John Micklethwait and Adrian Wooldridge, Putin and Xi Exposed the Great Illusion of Capitalism (March 24, 2022)
In other words, we appear to be entering a phase of culturally-driven geopolitical conflict or “global culture wars” driven by historical resentments which are then amplified and channeled by autocratic regimes.
Luxury brand owners and managers should be concerned. If luxury brands are emanations of cultural power, prestige and heritage, then the emergence of global culture wars becomes a material risk for incumbent Western luxury brands. Geopolitics flowing from cultural strife and resentment could easily shrink and shift current patterns of luxury consumption and production.
This would be a reversal of the last 25 years of globalization which greatly benefited luxury brands due to the convergence of buying patterns and the consolidation of production within Western luxury brands. In an age of deglobalization, Western luxury brands will likely face more competition and instability rather than a clear, easy path to growth.
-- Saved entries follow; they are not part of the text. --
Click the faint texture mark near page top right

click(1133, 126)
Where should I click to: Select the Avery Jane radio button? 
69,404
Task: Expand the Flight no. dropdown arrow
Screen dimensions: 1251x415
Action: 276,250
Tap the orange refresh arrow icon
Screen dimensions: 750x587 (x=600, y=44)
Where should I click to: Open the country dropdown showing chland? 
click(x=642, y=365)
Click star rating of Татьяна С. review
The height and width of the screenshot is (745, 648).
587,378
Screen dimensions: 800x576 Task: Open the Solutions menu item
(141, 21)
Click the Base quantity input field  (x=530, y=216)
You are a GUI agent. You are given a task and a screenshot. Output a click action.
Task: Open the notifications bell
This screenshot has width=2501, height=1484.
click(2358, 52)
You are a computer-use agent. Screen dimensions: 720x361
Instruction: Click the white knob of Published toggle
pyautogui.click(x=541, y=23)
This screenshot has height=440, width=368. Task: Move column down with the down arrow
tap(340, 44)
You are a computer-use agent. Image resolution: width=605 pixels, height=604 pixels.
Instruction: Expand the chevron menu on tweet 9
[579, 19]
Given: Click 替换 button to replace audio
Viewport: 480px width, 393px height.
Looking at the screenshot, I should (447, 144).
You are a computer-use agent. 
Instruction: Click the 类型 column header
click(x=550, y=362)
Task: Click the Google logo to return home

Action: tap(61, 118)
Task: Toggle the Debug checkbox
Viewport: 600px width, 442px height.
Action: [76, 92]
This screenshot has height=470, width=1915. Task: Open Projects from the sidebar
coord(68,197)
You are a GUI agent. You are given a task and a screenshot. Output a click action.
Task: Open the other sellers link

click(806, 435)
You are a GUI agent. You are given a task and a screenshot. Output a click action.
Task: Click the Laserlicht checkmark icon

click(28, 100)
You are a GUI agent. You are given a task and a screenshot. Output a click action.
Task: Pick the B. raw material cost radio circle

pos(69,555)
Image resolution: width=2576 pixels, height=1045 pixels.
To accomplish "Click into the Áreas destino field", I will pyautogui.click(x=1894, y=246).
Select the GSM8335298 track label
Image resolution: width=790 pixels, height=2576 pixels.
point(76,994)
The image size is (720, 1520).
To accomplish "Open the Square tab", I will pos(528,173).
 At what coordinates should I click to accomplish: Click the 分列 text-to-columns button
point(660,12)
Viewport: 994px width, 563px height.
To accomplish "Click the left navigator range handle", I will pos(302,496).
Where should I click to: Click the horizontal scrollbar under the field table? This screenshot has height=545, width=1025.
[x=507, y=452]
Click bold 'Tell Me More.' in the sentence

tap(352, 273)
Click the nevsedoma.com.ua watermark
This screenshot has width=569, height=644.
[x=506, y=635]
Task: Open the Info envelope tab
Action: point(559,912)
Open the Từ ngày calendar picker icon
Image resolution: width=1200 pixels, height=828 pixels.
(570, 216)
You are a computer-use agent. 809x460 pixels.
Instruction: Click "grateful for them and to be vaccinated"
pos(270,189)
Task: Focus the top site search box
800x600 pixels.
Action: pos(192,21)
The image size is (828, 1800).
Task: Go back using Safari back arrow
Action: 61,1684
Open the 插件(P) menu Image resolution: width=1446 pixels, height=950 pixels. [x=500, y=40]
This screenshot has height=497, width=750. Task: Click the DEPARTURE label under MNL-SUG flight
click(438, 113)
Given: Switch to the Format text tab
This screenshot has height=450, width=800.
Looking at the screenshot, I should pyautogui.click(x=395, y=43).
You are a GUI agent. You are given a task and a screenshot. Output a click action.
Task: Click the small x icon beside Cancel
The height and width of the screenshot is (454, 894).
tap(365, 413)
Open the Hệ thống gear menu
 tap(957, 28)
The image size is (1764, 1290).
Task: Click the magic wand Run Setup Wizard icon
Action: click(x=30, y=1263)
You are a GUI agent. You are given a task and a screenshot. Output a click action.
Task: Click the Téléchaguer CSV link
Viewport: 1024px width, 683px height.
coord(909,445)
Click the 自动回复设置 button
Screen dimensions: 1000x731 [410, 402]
On the other hand, some argue that the Russian invasion has only laid bare the geopolitical risk of doing business under one autocratic regime. China, they argue, is not the same as Russia.
However, this betrays a decisionmaking flaw, namely, not updating prior assumptions when new facts present themselves. This is a failure to recognize a new emergent reality that has become more explicit and clearer as events unfold.
The first newly salient fact is the eruption of an active land war in Europe, the largest and most significant one since World War II. This is clearly a geopolitical disruption of the existing international system.
The second is that Russia and China are virtually inseparable in geopolitical terms. What was once simply overlapping anti-Western sentiment is now an explicitly anti-Western partnership. In February 2022, China and Russia declared a “friendship without limits” based on a deep mutual interest in challenging the West’s dominance. This is why business as usual with respect to China seems to be wishful thinking.
I would suggest two anchoring ideas as a way to re-evaluate the long-term strategy and footprint of luxury and premium brands in Greater China.
The first idea is resilience, which I borrow from the realm of cybersecurity. That is, understand your assets and reduce the “attack surface” of potential vulnerabilities for business and brand disruption. This notion can be applied to brand and corporate assets in China and other geopolitically risky markets.
The second idea is managing the potential fragmentation, compartmentalization and segmentation of customers in a deglobalizing world. The luxury market is especially vulnerable to changes in consumer behavior and perception driven by cultural conflict. Among today’s cultural elites (e.g. influencers), this is already happening.
Combined, these two ideas yield what I call a strategy of “hardened flexibility”. The goal is reshaping the brand and asset risk profile in country. This will likely entail reducing stock and inventory while striving for a higher average selling price and rethinking the delivery experience to the customer.
Specific actions could include:
- Fewer directly operated stores redistributed according to a geopolitically attuned risk/reward framework
- Risk-balanced portfolio of on-demand showroom and traditional retail formats
- Greater virtualization and/or customization of products, services and experiences (special events and limited run products)
- Development of complementary, hybrid distribution and delivery channels
It is a well-known truism that if you do not know history, you are condemned to repeat it. The same is true of geopolitics. Corporate executives are by nature creatures of established habits, routines and assumptions. That becomes a risk factor when the geopolitical ground shifts underneath.
As I wrote in 2020, it no longer makes sense to assume a low-risk growth trajectory for the luxury industry. Relying on the same growth playbook of the last 20 years looks like an increasingly poor bet for the next 20 years.
Thank You Very Much For Your Insight.